Stirling died in 1895, and was succeeded by H.A. Ivatt. Ivatt modified the E2 design to produce his GNR Class E1. Ten E1s were built in 1897. There were a number of detail differences between the E1s and E2s, but the most significant difference was the use of an Ivatt standard domed boiler. The new boilers were 4ft 5in in diameter, and represented an increase in boiler pressure from 160psi to 170psi. From 1898, a total of 73 E2s were re-boilered as E1s. Twenty six of these rebuilds, and eight of the new build E1s survived into LNER ownership to become LNER Class E1.

The E1 engines were also fitted with continuous splashers, unlike the individual splashers used on the E2s and E3s. The E1s also had Ivatt-style cabs, although many of the rebuilt E2s kept their Stirling-style cabs.

Another curious combination was the continued use of Stirling-pattern brass trumpet cases for the Ramsbottom safety valves. Combined with the domed boiler, this was an unusual feature of the E1s.

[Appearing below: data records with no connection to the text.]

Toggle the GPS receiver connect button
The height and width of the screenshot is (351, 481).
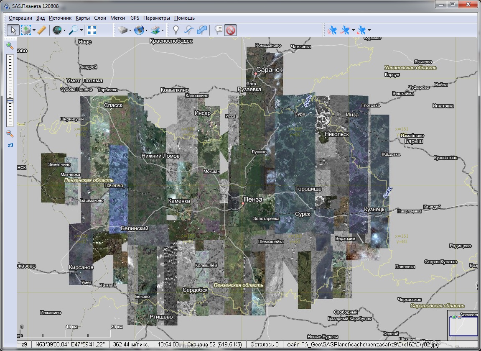pos(333,30)
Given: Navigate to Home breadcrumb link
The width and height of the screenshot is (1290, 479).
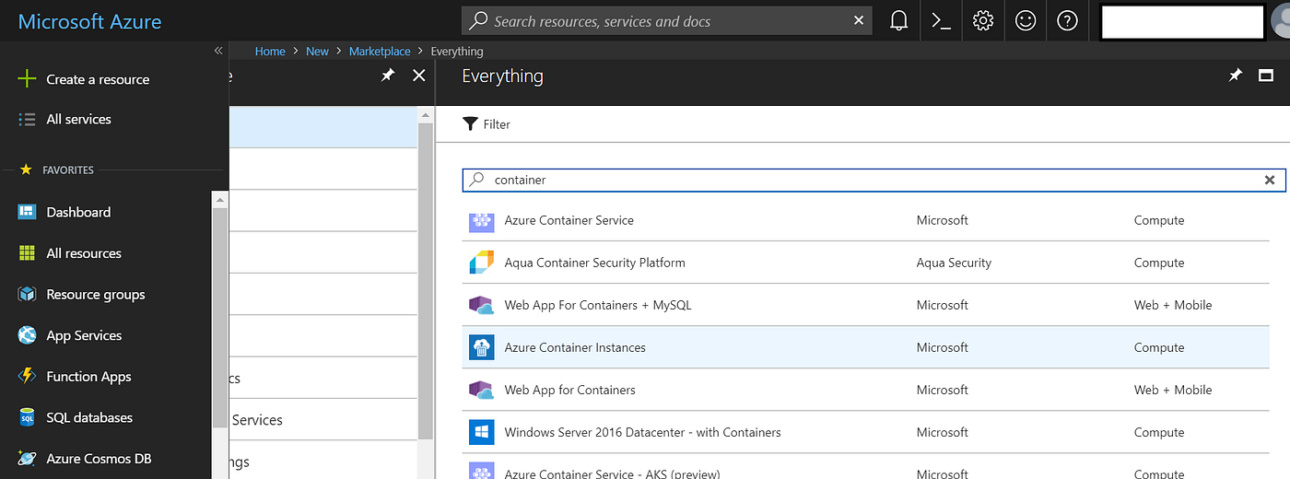Looking at the screenshot, I should click(270, 52).
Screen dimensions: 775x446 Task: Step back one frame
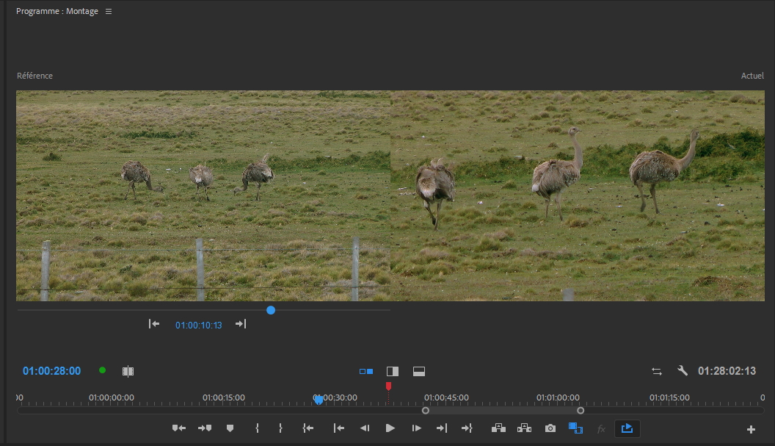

The GNR 2-4-0s were used throughout the GNR network for most of their lives, and typically hauled slow and branch passenger traffic, parcels, and fast goods. In their early days they would sometimes haul light expresses if a Stirling Single was not available. By 1900, the E1s and E2s were increasingly being used for pilot work. With a system-wide shortage of goods engines, they were also being used for goods work.

In 1913, the South Eastern & Chatham Railway (SE&CR) was experiencing an extreme shortage of locomotives and borrowed fifteen E1s from the GNR. All fifteen returned in 1915 when the SE&CR introduced its new Class L 4-4-0 locomotives.

By 1918, withdrawals were beginning to take their toll. By this time E1s were usually only found working country branch services.

Only 34 E1s survived into Grouping (1923). These were allocated to Lincoln (9), Boston (7), Grantham (7), Colwick (5), Copley Hill (2), Retford (2), Hitchin (1), and New England (1). All were working local passenger services. The LNER was quick to withdraw most of these survivors, and only seven survived to see 1925. Five of these were withdrawn in 1925, leaving the last two to be withdrawn in 1927. The last, No. 3814, was withdrawn from Boston where it had spent its last few years working the quiet Lincolnshire branch lines.

Technical Details

Cylinders (x2): (inside) 17.5x26in.
Motion: Stephenson
Valves: slide
Boiler: Max. Diameter: 4ft 5in
Pressure: 170psi
Diagram No.: 11
Heating Surface: Total: 1119 sq.ft.
Firebox: 103 sq.ft.
Tubes: 1016 sq.ft. (213x 1.75in)
Grate Area: 16.25 sq.ft.
Wheels: Leading: 4ft 2in
Coupled: 6ft 8in
Tender: 4ft 2in
Tractive Effort: (@ 85% boiler pressure) 14,382lb
Wheelbase: Total: 39ft 6in
Engine: 17ft 11in
Tender: 13ft 0in
Weight (full): Total: 80 tons 0cwt
Engine: 41 tons 10cwt
Tender: 38 tons 10cwt
Max. Axle Load: 15 tons

Preservation

None of the E1s survived into preservation.

Models

I am not aware of any models of the E1 locomotives.